SUS304の結晶構造は、γ相と呼ばれる面心立方構造(face-centered cubic: fcc構造)の相の中に発生する欠陥や転位を起点に体心立方構造(body-centered cubic: bcc構造)のα’相に変化することが知られています。これまでの研究において、γ相からα’相への変化において中間相としてε相と呼ばれる六方最密充填構造(hexagonal close-packed: hcp構造)が出現することが電子顕微鏡観察により報告されていますが、ε相は室温以下の低温でしか観測されておらず、「室温においては」ε相は出現しないと考えられてきました。
本研究では、室温においてε相が生成していることを放射光回折法により調べました。実験は大型放射光施設SPring-8のビームラインBL02B1において行いました。図5-15は得られたX線回折データです。予ひずみの値が大きくなるに従いε相が生成し、増加していく様子が観察されました。さらに、このε相の増加に遅れてα’相が増加していく様子が観察されました。ε相の量はγ相やα’相に比べると極めて少ないですが、SPring-8の高輝度光源を用いることにより明瞭に観測することができました。この結果はこれまでの報告とは異なり、室温においてもε相が生成していることが分かりました。そして、γ相は中間相ε相を経てα’相へ変化していることが示唆されました。
そこで、次にα’相がどのようにして生成するのか、ローレンツ透過型電子顕微鏡を用いてミクロなスケールで組織観察を行いました。α’相は強磁性体ですのでローレンツ透過型電子顕微鏡を用いることによって非磁性体であるγ相(及びε相)の領域と区別することができます。予ひずみを与えた伸び20%の試料を観察したところ、図5-16に示すようにγ相の欠陥に沿ってα’相が存在していることが分かりました。このことはα’相が、積層欠陥や転位の部分を起点に成長していることを示唆しています。
以上の測定から、室温での加工誘起マルテンサイト変態において新たに見いだされた一つのプロセスとして、γ相の双晶境界付近にε相が生成し、それがα’相へと変態することが分かりました。これらの相がステンレスの特性の起源となっている可能性があるため、現在これらの性質を詳細に調べています。

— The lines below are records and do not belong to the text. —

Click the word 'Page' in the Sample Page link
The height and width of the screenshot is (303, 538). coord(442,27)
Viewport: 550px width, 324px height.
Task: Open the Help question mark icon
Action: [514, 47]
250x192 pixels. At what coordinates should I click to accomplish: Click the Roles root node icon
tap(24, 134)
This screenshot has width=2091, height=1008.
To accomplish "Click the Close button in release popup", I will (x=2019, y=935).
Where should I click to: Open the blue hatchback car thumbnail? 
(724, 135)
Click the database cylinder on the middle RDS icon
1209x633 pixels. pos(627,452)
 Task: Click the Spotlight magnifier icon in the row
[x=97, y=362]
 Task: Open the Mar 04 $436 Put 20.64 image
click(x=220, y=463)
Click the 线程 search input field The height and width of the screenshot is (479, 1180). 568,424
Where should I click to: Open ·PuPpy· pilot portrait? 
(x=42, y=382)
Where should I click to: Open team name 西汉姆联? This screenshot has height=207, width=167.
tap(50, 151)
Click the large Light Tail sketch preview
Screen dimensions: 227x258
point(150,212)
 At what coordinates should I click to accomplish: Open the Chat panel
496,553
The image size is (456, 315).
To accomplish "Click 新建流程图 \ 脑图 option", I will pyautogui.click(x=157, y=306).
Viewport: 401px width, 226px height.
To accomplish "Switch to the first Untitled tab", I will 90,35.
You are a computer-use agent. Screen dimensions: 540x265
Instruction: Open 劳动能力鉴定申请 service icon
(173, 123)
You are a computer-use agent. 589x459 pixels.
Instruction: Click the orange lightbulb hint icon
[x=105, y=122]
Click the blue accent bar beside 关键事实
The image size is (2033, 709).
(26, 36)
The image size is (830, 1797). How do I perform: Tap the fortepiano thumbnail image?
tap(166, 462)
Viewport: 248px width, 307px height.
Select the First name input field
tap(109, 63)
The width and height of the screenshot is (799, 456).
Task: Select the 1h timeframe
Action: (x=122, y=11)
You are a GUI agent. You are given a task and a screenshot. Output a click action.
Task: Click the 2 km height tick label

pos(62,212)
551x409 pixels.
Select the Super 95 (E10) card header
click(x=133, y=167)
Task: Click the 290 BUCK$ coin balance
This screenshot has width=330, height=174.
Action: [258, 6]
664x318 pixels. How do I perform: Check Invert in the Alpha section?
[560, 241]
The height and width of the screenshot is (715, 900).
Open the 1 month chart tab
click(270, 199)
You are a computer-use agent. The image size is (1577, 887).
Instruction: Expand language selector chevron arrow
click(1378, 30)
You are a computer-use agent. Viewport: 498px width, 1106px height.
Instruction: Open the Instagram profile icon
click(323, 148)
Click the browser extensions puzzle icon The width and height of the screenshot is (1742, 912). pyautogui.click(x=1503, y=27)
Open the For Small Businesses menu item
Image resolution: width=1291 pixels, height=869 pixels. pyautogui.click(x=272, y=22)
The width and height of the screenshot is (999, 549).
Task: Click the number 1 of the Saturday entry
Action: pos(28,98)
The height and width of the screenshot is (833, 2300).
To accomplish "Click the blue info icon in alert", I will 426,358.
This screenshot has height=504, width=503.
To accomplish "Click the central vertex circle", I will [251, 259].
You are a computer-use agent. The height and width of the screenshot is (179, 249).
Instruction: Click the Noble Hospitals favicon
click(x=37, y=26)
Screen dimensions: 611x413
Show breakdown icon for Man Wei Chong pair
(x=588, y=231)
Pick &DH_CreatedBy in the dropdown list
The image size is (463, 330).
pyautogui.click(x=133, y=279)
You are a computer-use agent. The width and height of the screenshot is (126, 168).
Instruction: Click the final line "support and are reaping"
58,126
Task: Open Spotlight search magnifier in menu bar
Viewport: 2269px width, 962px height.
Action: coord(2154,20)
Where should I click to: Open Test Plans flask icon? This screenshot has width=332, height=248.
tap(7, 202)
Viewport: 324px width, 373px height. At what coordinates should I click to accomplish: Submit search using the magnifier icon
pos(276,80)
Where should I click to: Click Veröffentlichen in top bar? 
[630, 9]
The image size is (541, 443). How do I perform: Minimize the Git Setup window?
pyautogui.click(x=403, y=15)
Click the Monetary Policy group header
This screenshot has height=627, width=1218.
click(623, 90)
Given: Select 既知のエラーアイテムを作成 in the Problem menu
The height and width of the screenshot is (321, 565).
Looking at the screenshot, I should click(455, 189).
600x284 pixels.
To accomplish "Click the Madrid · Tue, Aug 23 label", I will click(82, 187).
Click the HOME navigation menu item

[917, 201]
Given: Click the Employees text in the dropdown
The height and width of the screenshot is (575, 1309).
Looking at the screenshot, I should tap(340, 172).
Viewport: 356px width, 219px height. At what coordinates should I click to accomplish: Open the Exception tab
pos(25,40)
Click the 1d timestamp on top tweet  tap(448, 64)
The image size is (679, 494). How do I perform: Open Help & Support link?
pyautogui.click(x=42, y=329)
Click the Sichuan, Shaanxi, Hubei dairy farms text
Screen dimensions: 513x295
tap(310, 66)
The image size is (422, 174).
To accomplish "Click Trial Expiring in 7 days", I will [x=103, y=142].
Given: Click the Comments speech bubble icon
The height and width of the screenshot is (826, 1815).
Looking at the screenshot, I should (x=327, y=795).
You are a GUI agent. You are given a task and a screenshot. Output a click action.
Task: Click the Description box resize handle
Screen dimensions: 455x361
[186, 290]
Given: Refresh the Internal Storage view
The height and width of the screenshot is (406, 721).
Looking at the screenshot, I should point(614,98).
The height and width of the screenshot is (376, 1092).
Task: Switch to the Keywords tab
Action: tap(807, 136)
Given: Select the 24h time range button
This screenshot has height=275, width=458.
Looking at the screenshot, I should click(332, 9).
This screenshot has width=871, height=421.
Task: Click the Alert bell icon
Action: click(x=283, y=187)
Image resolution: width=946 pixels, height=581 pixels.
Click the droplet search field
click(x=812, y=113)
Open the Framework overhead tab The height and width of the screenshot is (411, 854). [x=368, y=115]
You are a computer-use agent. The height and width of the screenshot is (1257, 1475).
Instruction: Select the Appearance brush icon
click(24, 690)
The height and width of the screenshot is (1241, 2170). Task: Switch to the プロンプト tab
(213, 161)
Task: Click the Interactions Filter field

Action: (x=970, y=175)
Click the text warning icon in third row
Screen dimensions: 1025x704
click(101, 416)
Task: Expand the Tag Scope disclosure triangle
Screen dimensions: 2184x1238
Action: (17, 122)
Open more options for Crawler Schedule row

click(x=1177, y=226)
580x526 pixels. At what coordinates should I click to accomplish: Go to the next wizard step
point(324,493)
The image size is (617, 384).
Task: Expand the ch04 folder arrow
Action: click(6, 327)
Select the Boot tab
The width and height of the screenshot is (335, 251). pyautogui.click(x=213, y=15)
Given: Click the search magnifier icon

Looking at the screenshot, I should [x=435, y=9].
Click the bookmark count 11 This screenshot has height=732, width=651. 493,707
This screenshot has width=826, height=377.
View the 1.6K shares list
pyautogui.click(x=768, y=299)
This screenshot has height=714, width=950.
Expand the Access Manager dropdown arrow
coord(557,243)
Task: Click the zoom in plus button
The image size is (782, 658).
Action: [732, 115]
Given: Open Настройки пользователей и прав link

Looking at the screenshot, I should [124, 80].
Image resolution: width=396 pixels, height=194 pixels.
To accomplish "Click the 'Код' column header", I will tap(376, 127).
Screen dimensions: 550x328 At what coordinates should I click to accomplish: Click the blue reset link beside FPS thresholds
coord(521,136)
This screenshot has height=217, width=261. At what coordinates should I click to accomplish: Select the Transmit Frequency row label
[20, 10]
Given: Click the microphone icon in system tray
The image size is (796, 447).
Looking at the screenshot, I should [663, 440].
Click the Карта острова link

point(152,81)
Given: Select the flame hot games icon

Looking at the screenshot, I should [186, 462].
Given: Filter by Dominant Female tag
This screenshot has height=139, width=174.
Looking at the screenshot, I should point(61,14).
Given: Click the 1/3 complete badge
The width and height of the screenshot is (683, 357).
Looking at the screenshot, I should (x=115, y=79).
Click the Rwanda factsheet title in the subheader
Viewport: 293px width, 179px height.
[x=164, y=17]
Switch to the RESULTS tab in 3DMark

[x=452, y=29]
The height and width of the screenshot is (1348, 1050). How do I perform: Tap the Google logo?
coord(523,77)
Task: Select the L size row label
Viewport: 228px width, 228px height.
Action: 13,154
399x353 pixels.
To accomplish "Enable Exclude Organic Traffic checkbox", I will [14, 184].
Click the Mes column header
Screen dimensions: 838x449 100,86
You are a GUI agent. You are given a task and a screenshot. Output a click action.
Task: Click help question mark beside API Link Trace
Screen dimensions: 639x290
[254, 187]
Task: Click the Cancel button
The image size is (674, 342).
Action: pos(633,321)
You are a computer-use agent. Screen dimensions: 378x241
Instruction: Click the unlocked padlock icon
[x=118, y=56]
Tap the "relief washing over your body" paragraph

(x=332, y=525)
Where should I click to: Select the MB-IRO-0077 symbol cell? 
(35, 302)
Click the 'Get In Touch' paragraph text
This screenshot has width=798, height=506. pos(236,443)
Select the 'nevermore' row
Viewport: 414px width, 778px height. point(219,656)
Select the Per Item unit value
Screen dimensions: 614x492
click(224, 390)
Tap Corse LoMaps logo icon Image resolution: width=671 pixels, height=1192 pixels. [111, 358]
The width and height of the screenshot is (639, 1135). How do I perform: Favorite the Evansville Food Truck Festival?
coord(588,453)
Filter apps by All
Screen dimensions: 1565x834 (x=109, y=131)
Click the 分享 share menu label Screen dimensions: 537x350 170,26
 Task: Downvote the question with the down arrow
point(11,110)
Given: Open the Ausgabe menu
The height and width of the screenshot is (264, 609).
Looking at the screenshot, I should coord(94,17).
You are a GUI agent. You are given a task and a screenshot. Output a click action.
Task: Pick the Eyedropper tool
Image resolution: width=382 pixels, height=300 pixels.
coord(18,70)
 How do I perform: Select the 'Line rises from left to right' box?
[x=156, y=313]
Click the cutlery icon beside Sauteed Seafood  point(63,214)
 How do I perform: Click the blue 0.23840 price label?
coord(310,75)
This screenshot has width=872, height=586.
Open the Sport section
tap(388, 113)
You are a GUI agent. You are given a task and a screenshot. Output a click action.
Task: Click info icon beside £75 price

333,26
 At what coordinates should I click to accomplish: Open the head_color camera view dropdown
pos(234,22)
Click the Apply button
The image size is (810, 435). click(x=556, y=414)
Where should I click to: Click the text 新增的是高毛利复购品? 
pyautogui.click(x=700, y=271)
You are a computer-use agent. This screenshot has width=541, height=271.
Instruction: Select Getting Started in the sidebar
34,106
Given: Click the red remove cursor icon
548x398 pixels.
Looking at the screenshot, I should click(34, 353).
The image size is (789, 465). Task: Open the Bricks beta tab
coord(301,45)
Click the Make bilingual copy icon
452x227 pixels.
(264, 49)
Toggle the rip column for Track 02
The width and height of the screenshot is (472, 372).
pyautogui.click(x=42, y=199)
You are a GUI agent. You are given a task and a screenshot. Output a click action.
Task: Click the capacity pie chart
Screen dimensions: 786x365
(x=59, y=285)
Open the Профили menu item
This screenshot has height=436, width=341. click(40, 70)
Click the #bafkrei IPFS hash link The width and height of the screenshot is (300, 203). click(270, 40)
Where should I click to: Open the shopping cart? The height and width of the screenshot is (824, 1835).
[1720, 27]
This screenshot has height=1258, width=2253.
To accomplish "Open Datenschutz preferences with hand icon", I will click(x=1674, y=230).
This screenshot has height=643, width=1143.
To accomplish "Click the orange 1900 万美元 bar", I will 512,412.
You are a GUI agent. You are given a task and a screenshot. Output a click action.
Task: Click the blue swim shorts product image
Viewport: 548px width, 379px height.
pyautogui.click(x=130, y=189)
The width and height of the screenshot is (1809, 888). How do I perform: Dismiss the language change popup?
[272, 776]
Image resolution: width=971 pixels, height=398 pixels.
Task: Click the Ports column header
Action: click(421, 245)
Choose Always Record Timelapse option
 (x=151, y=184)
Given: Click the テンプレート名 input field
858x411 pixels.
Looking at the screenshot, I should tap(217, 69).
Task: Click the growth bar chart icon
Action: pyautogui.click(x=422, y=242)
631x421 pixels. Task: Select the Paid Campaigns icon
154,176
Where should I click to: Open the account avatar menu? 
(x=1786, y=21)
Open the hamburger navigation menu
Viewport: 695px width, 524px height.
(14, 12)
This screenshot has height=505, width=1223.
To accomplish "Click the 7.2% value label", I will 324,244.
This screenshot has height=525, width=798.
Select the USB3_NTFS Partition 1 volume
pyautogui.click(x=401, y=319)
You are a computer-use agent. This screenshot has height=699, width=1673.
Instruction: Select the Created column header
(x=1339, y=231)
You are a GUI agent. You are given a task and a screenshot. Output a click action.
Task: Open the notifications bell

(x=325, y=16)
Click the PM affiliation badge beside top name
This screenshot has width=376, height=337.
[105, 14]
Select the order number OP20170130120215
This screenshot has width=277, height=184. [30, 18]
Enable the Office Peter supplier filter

なお、SUS304は水素を添加すると引張延性が下がり脆くなるため、実用面において大きな課題となっています。私たちの最近の研究から、水素による脆化は室温において高密度のε相が形成されることによって起こることが分かってきました。すなわち本研究の成果は今後、水素によるステンレス鋼の脆化の機構解明と水素環境中で使用する材料提案や材料開発にもつながると期待されます。